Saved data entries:
'''
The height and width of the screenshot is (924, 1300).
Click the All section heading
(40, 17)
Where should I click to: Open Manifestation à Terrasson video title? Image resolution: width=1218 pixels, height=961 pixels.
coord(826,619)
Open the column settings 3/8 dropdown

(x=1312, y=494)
'''
**Your objective**
Using the records above as the source, restate each line verbatim.

**Output for this task**
The height and width of the screenshot is (924, 1300).
Click the All section heading
(40, 17)
Where should I click to: Open Manifestation à Terrasson video title? Image resolution: width=1218 pixels, height=961 pixels.
coord(826,619)
Open the column settings 3/8 dropdown

(x=1312, y=494)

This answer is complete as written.